* **What this task involves**: Once the line containing "Click the 44.1K view count" is found in the material below, it and every line after it should be transcribed exactly, with pictures left out and nothing added.
——
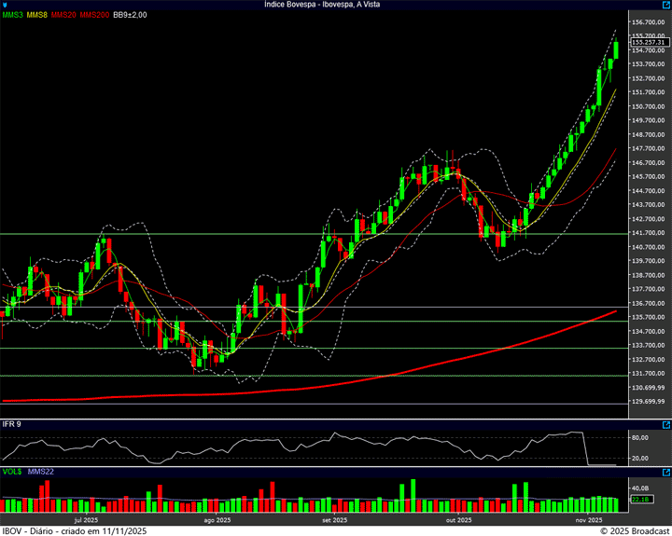
Task: Click the 141.700,00 price axis level
Action: coord(648,233)
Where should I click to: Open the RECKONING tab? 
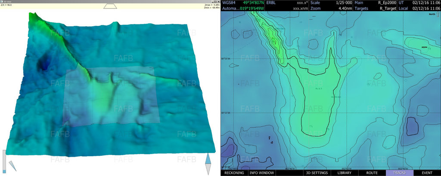point(235,173)
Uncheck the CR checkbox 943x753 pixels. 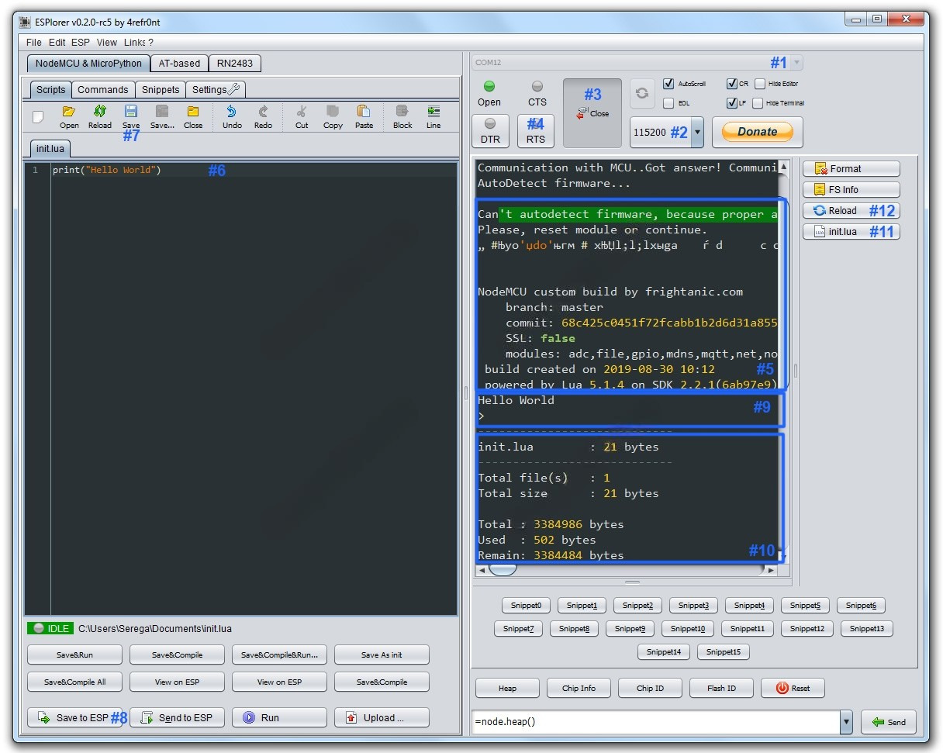732,84
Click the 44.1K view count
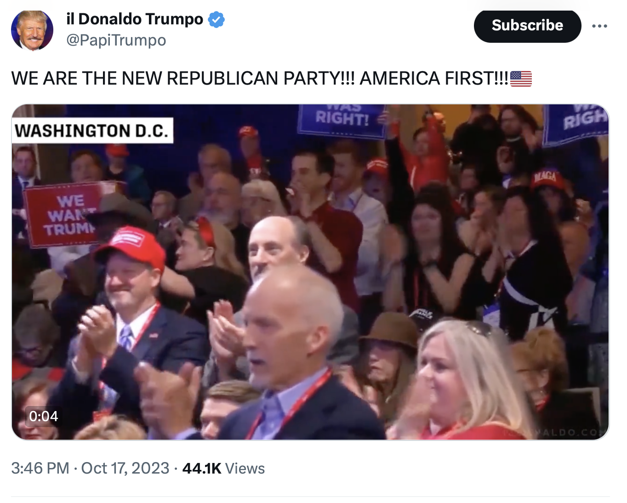Image resolution: width=627 pixels, height=503 pixels. (x=202, y=468)
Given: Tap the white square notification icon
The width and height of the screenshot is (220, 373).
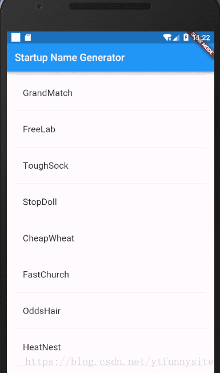Looking at the screenshot, I should point(15,37).
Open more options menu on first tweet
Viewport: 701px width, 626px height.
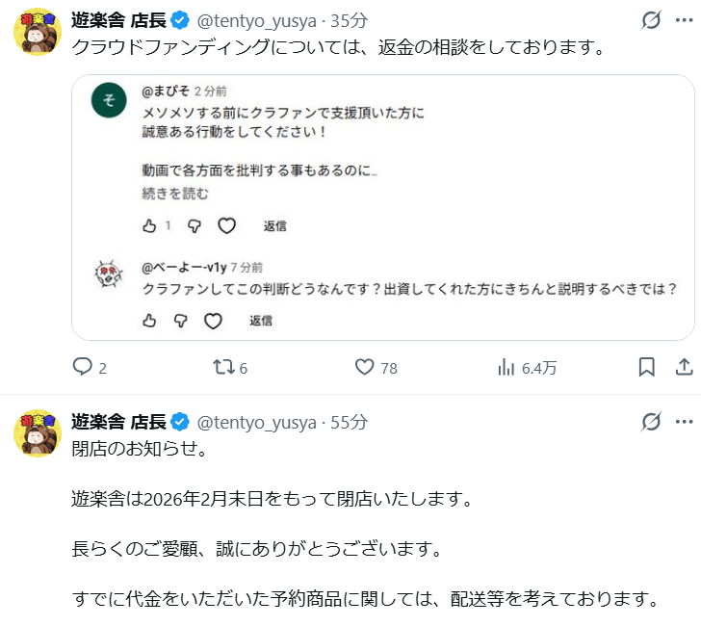684,19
——
* **Problem solution**:
Click the 44.1K view count
Image resolution: width=627 pixels, height=503 pixels. (x=202, y=468)
Given: Tap the white square notification icon
The width and height of the screenshot is (220, 373).
Looking at the screenshot, I should point(15,37).
Open more options menu on first tweet
Viewport: 701px width, 626px height.
684,19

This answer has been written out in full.